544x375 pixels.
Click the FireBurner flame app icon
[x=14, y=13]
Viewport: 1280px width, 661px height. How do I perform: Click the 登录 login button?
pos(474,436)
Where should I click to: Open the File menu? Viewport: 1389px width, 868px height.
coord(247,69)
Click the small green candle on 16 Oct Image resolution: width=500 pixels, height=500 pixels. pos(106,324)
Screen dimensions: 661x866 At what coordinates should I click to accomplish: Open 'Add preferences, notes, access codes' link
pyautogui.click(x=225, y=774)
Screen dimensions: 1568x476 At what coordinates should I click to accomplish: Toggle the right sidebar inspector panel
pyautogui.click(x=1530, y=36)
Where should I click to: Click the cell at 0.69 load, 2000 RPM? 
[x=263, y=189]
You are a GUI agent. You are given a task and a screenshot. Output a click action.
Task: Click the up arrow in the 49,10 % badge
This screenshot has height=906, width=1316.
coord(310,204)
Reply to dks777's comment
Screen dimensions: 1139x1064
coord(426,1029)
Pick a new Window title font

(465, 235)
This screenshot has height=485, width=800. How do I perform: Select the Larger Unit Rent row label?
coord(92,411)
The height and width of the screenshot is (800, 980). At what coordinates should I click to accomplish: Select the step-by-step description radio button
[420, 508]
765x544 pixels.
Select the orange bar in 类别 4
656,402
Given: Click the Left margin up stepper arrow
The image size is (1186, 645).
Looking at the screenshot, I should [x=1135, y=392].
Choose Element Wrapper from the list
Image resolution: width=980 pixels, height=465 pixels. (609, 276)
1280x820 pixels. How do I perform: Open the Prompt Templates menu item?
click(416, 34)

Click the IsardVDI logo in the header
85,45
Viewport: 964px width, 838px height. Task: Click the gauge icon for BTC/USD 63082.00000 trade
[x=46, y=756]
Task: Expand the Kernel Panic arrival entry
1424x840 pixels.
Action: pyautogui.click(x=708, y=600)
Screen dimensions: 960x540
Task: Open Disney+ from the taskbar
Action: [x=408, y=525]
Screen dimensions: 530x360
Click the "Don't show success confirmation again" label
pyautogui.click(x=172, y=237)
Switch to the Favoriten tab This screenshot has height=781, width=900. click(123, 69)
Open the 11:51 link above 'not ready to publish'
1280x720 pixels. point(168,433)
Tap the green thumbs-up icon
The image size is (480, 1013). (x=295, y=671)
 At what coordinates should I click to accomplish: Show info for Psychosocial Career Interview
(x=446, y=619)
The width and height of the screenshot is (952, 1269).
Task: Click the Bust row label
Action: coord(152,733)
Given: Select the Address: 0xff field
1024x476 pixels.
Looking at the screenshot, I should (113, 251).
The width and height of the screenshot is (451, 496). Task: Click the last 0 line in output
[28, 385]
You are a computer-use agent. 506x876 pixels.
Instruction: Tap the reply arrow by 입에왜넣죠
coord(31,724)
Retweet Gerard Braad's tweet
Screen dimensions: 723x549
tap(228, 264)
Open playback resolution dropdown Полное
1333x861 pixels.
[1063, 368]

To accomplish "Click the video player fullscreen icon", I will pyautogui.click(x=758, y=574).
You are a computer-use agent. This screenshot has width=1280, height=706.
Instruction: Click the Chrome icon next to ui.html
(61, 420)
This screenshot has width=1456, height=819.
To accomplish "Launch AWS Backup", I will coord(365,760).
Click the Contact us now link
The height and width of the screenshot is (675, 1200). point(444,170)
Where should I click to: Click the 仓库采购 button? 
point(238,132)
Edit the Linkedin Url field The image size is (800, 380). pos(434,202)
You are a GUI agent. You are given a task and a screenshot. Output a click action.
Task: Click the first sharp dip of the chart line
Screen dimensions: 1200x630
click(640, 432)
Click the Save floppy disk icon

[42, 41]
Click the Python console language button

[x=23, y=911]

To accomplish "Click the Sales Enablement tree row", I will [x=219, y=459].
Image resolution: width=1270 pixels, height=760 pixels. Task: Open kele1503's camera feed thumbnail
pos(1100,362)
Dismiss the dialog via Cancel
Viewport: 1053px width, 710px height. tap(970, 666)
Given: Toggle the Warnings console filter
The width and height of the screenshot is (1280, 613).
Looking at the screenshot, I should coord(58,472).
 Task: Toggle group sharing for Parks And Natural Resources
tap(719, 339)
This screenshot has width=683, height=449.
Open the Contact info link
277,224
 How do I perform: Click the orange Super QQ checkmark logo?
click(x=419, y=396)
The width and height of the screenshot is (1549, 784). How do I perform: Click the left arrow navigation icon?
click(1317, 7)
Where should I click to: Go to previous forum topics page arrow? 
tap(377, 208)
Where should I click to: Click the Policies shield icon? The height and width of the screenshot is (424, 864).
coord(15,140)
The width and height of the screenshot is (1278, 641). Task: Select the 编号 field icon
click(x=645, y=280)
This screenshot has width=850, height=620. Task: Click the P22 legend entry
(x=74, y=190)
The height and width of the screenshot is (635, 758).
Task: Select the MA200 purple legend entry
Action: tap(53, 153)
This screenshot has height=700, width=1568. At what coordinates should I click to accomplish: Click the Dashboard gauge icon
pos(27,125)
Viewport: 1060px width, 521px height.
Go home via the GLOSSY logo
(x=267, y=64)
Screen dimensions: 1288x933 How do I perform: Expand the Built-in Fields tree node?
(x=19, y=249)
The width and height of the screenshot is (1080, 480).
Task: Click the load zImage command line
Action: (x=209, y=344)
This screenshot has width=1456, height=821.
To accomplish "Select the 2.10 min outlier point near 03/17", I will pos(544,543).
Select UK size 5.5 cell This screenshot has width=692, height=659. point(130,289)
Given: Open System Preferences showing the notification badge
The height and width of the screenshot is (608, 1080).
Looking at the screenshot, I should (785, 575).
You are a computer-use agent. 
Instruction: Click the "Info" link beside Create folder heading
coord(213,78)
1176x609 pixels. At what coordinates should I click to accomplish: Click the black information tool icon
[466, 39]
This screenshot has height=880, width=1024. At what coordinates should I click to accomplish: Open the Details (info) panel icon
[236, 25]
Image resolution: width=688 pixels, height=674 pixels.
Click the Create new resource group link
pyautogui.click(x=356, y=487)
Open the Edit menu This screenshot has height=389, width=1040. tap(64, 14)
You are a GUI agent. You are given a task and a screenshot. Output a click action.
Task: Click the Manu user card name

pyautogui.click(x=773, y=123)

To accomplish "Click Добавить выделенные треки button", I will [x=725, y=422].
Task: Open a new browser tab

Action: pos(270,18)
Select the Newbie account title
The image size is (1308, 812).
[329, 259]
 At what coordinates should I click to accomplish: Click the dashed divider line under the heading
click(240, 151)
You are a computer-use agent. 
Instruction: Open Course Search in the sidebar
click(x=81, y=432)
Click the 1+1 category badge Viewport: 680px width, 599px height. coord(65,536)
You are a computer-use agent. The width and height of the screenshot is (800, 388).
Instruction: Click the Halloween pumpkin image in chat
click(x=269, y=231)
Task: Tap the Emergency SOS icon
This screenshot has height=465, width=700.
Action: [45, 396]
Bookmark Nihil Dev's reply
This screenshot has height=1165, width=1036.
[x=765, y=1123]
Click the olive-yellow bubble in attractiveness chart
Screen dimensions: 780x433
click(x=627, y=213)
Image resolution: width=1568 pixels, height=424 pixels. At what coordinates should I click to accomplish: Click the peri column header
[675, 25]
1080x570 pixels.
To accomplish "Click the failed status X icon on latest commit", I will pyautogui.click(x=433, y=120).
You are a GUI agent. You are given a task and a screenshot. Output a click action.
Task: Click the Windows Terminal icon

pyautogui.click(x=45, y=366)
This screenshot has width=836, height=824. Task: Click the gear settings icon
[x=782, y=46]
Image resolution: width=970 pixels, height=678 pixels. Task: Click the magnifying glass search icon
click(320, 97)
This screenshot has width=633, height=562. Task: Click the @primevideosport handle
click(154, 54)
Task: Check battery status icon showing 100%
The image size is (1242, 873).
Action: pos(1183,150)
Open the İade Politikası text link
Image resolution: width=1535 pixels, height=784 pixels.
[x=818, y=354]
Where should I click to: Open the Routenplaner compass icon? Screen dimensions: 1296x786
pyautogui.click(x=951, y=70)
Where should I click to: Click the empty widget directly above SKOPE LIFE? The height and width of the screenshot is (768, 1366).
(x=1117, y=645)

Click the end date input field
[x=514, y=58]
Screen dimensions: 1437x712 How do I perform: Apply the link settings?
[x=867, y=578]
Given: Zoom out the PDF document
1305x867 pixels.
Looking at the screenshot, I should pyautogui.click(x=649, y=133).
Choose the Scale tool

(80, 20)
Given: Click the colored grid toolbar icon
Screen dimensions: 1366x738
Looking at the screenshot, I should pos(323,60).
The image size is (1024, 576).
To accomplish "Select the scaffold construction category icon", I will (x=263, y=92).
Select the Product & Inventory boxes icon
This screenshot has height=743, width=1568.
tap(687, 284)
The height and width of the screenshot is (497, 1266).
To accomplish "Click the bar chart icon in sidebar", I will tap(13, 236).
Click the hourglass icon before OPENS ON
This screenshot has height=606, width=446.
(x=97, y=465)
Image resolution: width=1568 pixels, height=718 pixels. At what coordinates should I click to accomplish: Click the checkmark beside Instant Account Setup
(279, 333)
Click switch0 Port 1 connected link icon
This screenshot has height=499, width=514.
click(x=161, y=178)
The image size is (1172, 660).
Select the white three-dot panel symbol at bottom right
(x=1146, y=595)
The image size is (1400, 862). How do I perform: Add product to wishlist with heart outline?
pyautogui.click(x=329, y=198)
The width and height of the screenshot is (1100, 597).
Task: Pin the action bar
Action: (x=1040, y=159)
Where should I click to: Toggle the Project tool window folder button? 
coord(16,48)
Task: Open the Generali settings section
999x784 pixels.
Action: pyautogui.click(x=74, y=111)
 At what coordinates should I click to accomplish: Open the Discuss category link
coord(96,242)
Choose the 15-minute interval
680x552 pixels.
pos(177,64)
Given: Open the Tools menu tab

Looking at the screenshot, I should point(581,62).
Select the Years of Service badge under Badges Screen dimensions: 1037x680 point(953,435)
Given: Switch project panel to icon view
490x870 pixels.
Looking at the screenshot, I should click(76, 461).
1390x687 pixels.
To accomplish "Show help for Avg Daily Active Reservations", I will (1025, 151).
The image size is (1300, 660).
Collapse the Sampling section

◆ The problem ◆
Extract the first line above and each line after it up to and including the one with "Task: Expand the Kernel Panic arrival entry", please, exactly and with nothing else.

◆ Task result ◆
544x375 pixels.
Click the FireBurner flame app icon
[x=14, y=13]
Viewport: 1280px width, 661px height. How do I perform: Click the 登录 login button?
pos(474,436)
Where should I click to: Open the File menu? Viewport: 1389px width, 868px height.
coord(247,69)
Click the small green candle on 16 Oct Image resolution: width=500 pixels, height=500 pixels. pos(106,324)
Screen dimensions: 661x866 At what coordinates should I click to accomplish: Open 'Add preferences, notes, access codes' link
pyautogui.click(x=225, y=774)
Screen dimensions: 1568x476 At what coordinates should I click to accomplish: Toggle the right sidebar inspector panel
pyautogui.click(x=1530, y=36)
Where should I click to: Click the cell at 0.69 load, 2000 RPM? 
[x=263, y=189]
You are a GUI agent. You are given a task and a screenshot. Output a click action.
Task: Click the up arrow in the 49,10 % badge
This screenshot has height=906, width=1316.
coord(310,204)
Reply to dks777's comment
Screen dimensions: 1139x1064
coord(426,1029)
Pick a new Window title font

(465, 235)
This screenshot has height=485, width=800. How do I perform: Select the Larger Unit Rent row label?
coord(92,411)
The height and width of the screenshot is (800, 980). At what coordinates should I click to accomplish: Select the step-by-step description radio button
[420, 508]
765x544 pixels.
Select the orange bar in 类别 4
656,402
Given: Click the Left margin up stepper arrow
The image size is (1186, 645).
Looking at the screenshot, I should [x=1135, y=392].
Choose Element Wrapper from the list
Image resolution: width=980 pixels, height=465 pixels. (609, 276)
1280x820 pixels. How do I perform: Open the Prompt Templates menu item?
click(416, 34)

Click the IsardVDI logo in the header
85,45
Viewport: 964px width, 838px height. Task: Click the gauge icon for BTC/USD 63082.00000 trade
[x=46, y=756]
Task: Expand the Kernel Panic arrival entry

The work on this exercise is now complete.